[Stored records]
.....

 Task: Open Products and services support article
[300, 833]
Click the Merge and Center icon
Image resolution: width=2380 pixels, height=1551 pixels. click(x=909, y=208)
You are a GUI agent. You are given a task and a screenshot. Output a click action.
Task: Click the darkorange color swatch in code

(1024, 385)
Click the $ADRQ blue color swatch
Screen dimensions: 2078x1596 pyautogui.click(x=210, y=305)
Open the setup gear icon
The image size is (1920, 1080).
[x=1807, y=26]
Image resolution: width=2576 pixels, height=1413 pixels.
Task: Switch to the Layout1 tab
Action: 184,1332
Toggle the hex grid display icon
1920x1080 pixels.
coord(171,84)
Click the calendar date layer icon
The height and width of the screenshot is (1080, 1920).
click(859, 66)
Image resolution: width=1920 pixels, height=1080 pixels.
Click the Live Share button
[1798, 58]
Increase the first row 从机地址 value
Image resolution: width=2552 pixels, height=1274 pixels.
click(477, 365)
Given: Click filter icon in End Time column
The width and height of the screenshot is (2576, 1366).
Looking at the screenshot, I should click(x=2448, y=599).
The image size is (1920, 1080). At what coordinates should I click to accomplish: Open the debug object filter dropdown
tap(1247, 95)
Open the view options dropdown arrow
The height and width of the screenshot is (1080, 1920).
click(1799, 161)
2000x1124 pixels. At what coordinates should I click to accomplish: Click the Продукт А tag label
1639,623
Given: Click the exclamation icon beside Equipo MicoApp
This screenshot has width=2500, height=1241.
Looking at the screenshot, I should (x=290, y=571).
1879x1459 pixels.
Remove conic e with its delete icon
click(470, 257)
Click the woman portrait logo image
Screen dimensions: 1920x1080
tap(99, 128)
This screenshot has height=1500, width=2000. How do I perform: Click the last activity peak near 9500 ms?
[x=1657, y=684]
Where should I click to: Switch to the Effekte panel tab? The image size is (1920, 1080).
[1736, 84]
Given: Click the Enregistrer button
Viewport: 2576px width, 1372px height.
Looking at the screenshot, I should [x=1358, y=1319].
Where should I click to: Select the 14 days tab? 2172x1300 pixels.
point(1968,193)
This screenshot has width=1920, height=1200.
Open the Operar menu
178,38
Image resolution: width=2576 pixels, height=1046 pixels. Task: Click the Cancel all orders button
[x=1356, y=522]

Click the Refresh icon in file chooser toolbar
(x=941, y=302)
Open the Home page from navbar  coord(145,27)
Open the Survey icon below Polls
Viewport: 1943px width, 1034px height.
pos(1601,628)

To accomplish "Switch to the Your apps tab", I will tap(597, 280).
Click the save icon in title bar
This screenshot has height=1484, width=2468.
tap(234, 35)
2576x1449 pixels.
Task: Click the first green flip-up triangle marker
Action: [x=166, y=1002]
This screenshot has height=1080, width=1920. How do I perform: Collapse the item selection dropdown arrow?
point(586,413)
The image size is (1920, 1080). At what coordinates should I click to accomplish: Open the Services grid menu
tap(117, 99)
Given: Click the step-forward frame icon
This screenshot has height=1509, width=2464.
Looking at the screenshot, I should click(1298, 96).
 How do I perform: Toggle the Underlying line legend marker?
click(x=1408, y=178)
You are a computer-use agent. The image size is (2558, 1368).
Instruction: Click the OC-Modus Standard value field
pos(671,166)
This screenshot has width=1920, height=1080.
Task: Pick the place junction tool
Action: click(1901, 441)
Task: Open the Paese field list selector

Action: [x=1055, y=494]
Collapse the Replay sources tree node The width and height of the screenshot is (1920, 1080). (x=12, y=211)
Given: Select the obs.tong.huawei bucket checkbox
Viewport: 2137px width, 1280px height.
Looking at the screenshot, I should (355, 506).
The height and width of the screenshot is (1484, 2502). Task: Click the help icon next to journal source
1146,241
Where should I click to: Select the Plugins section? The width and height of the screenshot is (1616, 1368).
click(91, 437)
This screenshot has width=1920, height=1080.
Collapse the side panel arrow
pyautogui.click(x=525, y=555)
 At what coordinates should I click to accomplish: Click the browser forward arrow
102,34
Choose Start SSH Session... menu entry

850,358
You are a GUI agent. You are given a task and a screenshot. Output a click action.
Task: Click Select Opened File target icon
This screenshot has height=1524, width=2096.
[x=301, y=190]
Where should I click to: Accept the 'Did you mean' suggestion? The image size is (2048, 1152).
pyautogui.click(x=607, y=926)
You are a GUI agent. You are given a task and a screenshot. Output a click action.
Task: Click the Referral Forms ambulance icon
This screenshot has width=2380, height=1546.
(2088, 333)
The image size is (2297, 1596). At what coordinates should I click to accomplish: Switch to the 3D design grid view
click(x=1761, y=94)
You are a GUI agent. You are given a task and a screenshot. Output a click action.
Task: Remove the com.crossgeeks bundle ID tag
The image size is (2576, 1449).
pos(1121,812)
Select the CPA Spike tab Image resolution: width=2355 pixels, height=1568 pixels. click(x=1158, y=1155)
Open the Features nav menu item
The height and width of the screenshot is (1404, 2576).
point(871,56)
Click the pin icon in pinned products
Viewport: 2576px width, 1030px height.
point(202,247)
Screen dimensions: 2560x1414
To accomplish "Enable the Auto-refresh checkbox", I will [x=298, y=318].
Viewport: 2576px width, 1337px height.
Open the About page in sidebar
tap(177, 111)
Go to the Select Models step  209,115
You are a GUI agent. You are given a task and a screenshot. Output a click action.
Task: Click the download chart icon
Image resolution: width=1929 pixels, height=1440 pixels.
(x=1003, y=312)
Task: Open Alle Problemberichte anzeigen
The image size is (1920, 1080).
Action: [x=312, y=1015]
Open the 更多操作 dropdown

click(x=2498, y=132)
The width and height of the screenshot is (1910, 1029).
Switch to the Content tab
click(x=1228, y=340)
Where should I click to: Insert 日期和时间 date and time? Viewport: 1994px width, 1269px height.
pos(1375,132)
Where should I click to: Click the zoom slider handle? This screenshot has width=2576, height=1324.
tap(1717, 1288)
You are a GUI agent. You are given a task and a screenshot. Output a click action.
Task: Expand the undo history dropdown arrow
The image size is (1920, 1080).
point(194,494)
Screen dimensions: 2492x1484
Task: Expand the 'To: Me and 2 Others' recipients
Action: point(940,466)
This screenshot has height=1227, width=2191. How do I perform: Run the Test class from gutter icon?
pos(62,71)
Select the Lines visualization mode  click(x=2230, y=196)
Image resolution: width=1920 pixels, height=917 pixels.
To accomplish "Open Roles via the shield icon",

.....

_Exercise aim_: Set down each entry exactly as it appears above.

_Answer to the exercise_:
 Task: Open Products and services support article
[300, 833]
Click the Merge and Center icon
Image resolution: width=2380 pixels, height=1551 pixels. click(x=909, y=208)
You are a GUI agent. You are given a task and a screenshot. Output a click action.
Task: Click the darkorange color swatch in code

(1024, 385)
Click the $ADRQ blue color swatch
Screen dimensions: 2078x1596 pyautogui.click(x=210, y=305)
Open the setup gear icon
The image size is (1920, 1080).
[x=1807, y=26]
Image resolution: width=2576 pixels, height=1413 pixels.
Task: Switch to the Layout1 tab
Action: 184,1332
Toggle the hex grid display icon
1920x1080 pixels.
coord(171,84)
Click the calendar date layer icon
The height and width of the screenshot is (1080, 1920).
click(859, 66)
Image resolution: width=1920 pixels, height=1080 pixels.
Click the Live Share button
[1798, 58]
Increase the first row 从机地址 value
Image resolution: width=2552 pixels, height=1274 pixels.
click(477, 365)
Given: Click filter icon in End Time column
The width and height of the screenshot is (2576, 1366).
Looking at the screenshot, I should click(x=2448, y=599).
The image size is (1920, 1080). At what coordinates should I click to accomplish: Open the debug object filter dropdown
tap(1247, 95)
Open the view options dropdown arrow
The height and width of the screenshot is (1080, 1920).
click(1799, 161)
2000x1124 pixels. At what coordinates should I click to accomplish: Click the Продукт А tag label
1639,623
Given: Click the exclamation icon beside Equipo MicoApp
This screenshot has width=2500, height=1241.
Looking at the screenshot, I should (x=290, y=571).
1879x1459 pixels.
Remove conic e with its delete icon
click(470, 257)
Click the woman portrait logo image
Screen dimensions: 1920x1080
tap(99, 128)
This screenshot has height=1500, width=2000. How do I perform: Click the last activity peak near 9500 ms?
[x=1657, y=684]
Where should I click to: Switch to the Effekte panel tab? The image size is (1920, 1080).
[1736, 84]
Given: Click the Enregistrer button
Viewport: 2576px width, 1372px height.
Looking at the screenshot, I should [x=1358, y=1319].
Where should I click to: Select the 14 days tab? 2172x1300 pixels.
point(1968,193)
This screenshot has width=1920, height=1200.
Open the Operar menu
178,38
Image resolution: width=2576 pixels, height=1046 pixels. Task: Click the Cancel all orders button
[x=1356, y=522]

Click the Refresh icon in file chooser toolbar
(x=941, y=302)
Open the Home page from navbar  coord(145,27)
Open the Survey icon below Polls
Viewport: 1943px width, 1034px height.
pos(1601,628)

To accomplish "Switch to the Your apps tab", I will tap(597, 280).
Click the save icon in title bar
This screenshot has height=1484, width=2468.
tap(234, 35)
2576x1449 pixels.
Task: Click the first green flip-up triangle marker
Action: [x=166, y=1002]
This screenshot has height=1080, width=1920. How do I perform: Collapse the item selection dropdown arrow?
point(586,413)
The image size is (1920, 1080). At what coordinates should I click to accomplish: Open the Services grid menu
tap(117, 99)
Given: Click the step-forward frame icon
This screenshot has height=1509, width=2464.
Looking at the screenshot, I should click(1298, 96).
 How do I perform: Toggle the Underlying line legend marker?
click(x=1408, y=178)
You are a computer-use agent. The image size is (2558, 1368).
Instruction: Click the OC-Modus Standard value field
pos(671,166)
This screenshot has width=1920, height=1080.
Task: Pick the place junction tool
Action: click(1901, 441)
Task: Open the Paese field list selector

Action: [x=1055, y=494]
Collapse the Replay sources tree node The width and height of the screenshot is (1920, 1080). (x=12, y=211)
Given: Select the obs.tong.huawei bucket checkbox
Viewport: 2137px width, 1280px height.
Looking at the screenshot, I should (355, 506).
The height and width of the screenshot is (1484, 2502). Task: Click the help icon next to journal source
1146,241
Where should I click to: Select the Plugins section? The width and height of the screenshot is (1616, 1368).
click(91, 437)
This screenshot has width=1920, height=1080.
Collapse the side panel arrow
pyautogui.click(x=525, y=555)
 At what coordinates should I click to accomplish: Click the browser forward arrow
102,34
Choose Start SSH Session... menu entry

850,358
You are a GUI agent. You are given a task and a screenshot. Output a click action.
Task: Click Select Opened File target icon
This screenshot has height=1524, width=2096.
[x=301, y=190]
Where should I click to: Accept the 'Did you mean' suggestion? The image size is (2048, 1152).
pyautogui.click(x=607, y=926)
You are a GUI agent. You are given a task and a screenshot. Output a click action.
Task: Click the Referral Forms ambulance icon
This screenshot has width=2380, height=1546.
(2088, 333)
The image size is (2297, 1596). At what coordinates should I click to accomplish: Switch to the 3D design grid view
click(x=1761, y=94)
You are a GUI agent. You are given a task and a screenshot. Output a click action.
Task: Remove the com.crossgeeks bundle ID tag
The image size is (2576, 1449).
pos(1121,812)
Select the CPA Spike tab Image resolution: width=2355 pixels, height=1568 pixels. click(x=1158, y=1155)
Open the Features nav menu item
The height and width of the screenshot is (1404, 2576).
point(871,56)
Click the pin icon in pinned products
Viewport: 2576px width, 1030px height.
point(202,247)
Screen dimensions: 2560x1414
To accomplish "Enable the Auto-refresh checkbox", I will [x=298, y=318].
Viewport: 2576px width, 1337px height.
Open the About page in sidebar
tap(177, 111)
Go to the Select Models step  209,115
You are a GUI agent. You are given a task and a screenshot. Output a click action.
Task: Click the download chart icon
Image resolution: width=1929 pixels, height=1440 pixels.
(x=1003, y=312)
Task: Open Alle Problemberichte anzeigen
The image size is (1920, 1080).
Action: [x=312, y=1015]
Open the 更多操作 dropdown

click(x=2498, y=132)
The width and height of the screenshot is (1910, 1029).
Switch to the Content tab
click(x=1228, y=340)
Where should I click to: Insert 日期和时间 date and time? Viewport: 1994px width, 1269px height.
pos(1375,132)
Where should I click to: Click the zoom slider handle? This screenshot has width=2576, height=1324.
tap(1717, 1288)
You are a GUI agent. You are given a task and a screenshot. Output a click action.
Task: Expand the undo history dropdown arrow
The image size is (1920, 1080).
point(194,494)
Screen dimensions: 2492x1484
Task: Expand the 'To: Me and 2 Others' recipients
Action: point(940,466)
This screenshot has height=1227, width=2191. How do I perform: Run the Test class from gutter icon?
pos(62,71)
Select the Lines visualization mode  click(x=2230, y=196)
Image resolution: width=1920 pixels, height=917 pixels.
To accomplish "Open Roles via the shield icon",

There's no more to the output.